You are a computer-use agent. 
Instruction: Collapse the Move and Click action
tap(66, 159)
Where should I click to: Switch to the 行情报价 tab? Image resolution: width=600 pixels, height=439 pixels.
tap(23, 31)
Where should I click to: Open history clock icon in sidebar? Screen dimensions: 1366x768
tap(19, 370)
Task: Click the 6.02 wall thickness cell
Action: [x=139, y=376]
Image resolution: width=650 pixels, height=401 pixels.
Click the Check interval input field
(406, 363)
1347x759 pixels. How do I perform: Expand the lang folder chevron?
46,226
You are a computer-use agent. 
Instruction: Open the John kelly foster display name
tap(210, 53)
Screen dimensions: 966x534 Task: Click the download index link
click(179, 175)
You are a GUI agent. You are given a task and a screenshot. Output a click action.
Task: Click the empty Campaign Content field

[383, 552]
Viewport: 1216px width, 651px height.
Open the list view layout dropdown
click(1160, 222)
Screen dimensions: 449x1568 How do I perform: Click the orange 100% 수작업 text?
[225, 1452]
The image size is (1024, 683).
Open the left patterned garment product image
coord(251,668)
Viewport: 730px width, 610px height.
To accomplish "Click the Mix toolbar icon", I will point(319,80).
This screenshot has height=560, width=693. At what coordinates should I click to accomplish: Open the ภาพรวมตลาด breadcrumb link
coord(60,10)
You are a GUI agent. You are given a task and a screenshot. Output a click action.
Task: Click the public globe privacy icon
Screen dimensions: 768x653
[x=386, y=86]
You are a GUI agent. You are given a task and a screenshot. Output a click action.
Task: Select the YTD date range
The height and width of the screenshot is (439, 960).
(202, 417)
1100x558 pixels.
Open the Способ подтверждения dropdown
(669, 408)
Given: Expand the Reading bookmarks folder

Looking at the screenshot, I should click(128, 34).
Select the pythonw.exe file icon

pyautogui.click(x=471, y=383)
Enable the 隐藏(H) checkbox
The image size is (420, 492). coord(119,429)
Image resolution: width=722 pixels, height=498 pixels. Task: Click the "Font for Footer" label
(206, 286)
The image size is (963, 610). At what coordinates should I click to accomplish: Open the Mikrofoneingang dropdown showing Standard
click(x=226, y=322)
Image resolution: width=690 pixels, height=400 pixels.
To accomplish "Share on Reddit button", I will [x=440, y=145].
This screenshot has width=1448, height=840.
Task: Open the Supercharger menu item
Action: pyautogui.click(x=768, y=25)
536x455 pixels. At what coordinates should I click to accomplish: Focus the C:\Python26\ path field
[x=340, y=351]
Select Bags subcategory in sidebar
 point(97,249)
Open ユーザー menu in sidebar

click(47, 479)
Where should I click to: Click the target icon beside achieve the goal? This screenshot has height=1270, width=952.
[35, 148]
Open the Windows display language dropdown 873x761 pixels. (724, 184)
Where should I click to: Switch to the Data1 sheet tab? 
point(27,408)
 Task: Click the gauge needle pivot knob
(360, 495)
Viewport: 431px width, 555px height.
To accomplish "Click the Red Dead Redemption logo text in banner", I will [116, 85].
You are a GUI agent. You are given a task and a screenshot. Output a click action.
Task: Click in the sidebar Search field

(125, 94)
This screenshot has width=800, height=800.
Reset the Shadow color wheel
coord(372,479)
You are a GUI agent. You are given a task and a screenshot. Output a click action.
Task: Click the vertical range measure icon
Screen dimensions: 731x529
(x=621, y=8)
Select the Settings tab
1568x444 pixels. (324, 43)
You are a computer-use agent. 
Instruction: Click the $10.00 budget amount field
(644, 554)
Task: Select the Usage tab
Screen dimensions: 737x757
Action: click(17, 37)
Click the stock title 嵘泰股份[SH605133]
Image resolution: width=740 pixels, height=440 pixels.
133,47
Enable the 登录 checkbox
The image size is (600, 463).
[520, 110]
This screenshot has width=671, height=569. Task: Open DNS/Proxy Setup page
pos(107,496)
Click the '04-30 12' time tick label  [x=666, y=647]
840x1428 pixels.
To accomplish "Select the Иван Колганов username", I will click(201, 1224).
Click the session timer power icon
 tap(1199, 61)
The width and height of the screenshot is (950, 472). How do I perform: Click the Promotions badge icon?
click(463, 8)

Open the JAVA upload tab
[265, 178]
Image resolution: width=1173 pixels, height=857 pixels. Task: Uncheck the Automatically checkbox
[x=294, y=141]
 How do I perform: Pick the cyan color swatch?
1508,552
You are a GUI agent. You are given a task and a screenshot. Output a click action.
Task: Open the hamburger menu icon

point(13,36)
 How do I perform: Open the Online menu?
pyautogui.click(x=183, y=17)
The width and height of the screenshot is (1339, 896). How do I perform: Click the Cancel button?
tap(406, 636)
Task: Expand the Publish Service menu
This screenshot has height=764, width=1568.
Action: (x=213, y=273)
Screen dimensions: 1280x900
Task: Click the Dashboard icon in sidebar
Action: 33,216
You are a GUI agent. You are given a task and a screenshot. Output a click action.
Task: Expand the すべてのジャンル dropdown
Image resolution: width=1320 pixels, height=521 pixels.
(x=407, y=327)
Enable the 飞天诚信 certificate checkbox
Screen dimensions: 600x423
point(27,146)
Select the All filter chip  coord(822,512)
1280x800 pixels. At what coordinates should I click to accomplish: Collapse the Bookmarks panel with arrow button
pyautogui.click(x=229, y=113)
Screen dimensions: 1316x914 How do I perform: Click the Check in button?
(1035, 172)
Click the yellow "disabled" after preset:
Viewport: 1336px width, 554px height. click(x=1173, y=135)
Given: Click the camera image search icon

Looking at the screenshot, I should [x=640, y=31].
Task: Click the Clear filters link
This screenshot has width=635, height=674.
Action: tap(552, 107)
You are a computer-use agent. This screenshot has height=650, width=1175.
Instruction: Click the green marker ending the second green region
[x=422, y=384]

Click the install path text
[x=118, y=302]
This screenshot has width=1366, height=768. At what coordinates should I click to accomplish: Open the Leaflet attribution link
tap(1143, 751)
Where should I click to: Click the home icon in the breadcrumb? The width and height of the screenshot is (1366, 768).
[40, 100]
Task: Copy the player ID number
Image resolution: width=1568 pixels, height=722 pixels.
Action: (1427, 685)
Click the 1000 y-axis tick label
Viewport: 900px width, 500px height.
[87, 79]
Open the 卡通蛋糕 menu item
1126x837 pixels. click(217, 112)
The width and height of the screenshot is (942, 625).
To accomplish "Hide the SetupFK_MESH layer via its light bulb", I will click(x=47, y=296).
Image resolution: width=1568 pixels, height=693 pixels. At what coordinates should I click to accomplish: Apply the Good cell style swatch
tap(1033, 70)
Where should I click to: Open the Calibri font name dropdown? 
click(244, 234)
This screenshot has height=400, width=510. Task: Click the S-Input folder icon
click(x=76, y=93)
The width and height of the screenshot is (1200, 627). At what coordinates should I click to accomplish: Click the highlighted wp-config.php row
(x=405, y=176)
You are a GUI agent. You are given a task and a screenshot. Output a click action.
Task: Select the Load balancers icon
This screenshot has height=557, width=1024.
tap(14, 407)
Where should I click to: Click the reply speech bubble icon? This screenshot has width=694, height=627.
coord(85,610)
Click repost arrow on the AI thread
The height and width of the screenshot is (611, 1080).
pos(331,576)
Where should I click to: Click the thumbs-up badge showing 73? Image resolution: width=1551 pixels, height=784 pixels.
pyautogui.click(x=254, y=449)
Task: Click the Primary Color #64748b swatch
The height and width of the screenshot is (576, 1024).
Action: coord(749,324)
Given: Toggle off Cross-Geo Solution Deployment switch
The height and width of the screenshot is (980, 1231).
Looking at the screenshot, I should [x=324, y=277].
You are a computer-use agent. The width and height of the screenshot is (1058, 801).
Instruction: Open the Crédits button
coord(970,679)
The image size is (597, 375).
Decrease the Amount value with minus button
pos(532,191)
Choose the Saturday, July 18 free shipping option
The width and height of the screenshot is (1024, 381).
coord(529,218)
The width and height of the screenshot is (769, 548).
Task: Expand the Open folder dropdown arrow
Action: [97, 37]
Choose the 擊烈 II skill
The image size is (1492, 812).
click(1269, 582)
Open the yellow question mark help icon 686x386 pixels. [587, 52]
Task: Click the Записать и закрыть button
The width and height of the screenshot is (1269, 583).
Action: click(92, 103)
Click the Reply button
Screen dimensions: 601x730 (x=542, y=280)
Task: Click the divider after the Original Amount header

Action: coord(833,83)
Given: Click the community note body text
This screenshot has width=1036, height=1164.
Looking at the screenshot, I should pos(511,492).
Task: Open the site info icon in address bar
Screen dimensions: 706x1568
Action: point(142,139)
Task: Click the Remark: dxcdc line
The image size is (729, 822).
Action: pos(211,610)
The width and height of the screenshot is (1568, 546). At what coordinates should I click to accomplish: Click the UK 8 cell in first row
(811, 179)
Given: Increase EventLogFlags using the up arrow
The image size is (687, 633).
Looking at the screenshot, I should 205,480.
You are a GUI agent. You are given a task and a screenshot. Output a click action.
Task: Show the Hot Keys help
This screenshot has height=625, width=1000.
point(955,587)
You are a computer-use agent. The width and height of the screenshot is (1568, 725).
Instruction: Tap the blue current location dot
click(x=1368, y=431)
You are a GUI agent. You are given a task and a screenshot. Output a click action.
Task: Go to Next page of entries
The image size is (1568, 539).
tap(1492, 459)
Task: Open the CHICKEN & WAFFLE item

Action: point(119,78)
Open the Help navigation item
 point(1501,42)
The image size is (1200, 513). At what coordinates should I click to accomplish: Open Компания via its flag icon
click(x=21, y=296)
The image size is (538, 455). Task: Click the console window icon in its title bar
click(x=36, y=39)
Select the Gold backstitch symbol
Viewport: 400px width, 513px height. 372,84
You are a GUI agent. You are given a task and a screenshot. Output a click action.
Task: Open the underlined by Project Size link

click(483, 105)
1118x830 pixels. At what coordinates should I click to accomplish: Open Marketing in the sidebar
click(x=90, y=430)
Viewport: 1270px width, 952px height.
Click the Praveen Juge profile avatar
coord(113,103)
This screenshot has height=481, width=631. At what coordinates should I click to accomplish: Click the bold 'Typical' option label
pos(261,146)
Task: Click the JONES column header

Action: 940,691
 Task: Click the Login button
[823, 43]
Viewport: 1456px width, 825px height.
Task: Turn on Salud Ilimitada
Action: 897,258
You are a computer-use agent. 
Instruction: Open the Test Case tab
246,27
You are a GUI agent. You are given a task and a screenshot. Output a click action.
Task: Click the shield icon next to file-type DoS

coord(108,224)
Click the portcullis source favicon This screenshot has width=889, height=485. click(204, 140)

- _Work request_: Read through the records above and copy the lines that contain "tick".

- _Answer to the problem_:
Click the '04-30 12' time tick label  [x=666, y=647]
Click the 1000 y-axis tick label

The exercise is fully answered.